──────── Dataset records ────────

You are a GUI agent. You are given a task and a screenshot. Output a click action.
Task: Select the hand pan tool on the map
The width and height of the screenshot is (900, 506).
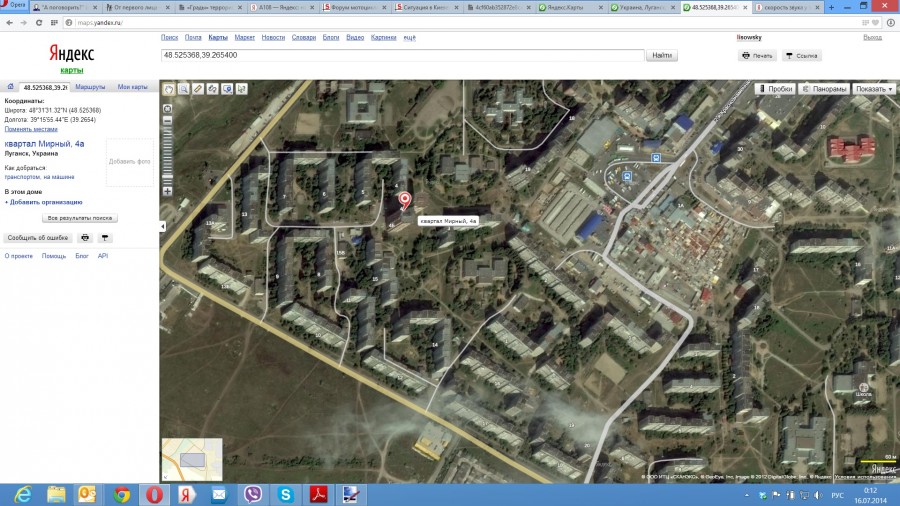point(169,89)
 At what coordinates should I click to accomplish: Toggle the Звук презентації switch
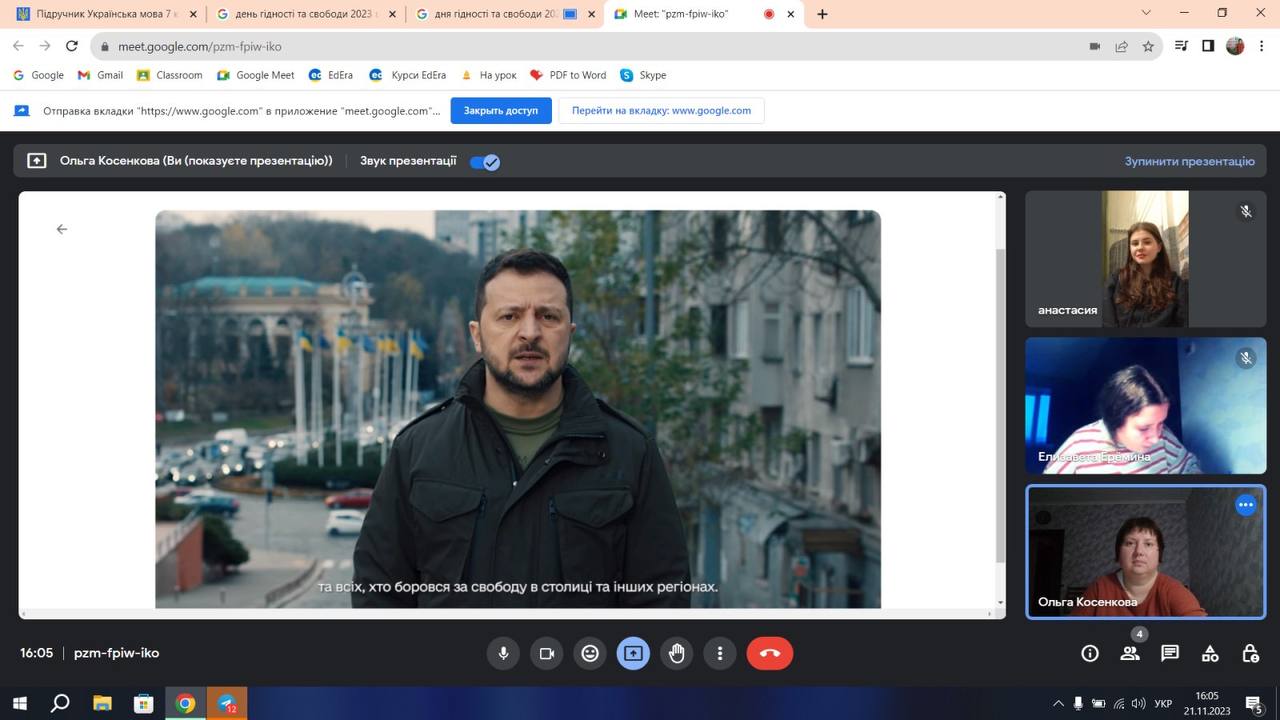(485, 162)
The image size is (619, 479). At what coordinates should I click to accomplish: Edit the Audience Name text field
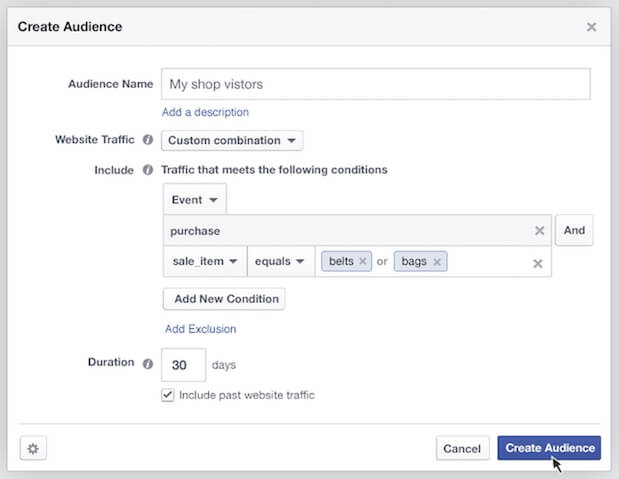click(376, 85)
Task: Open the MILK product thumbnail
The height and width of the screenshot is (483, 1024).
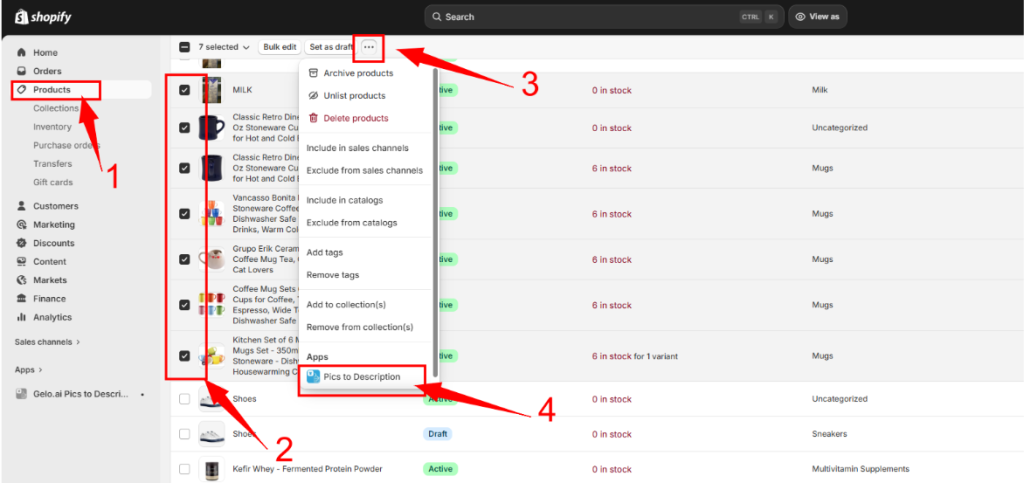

────────

=== Problem to solve ===
Return all records exactly; no pictures.

=== Task solution ===
You are a GUI agent. You are given a task and a screenshot. Output a click action.
Task: Select the hand pan tool on the map
The width and height of the screenshot is (900, 506).
point(169,89)
 At what coordinates should I click to accomplish: Toggle the Звук презентації switch
(485, 162)
The image size is (619, 479). At what coordinates should I click to accomplish: Edit the Audience Name text field
click(376, 85)
Task: Open the MILK product thumbnail
The height and width of the screenshot is (483, 1024).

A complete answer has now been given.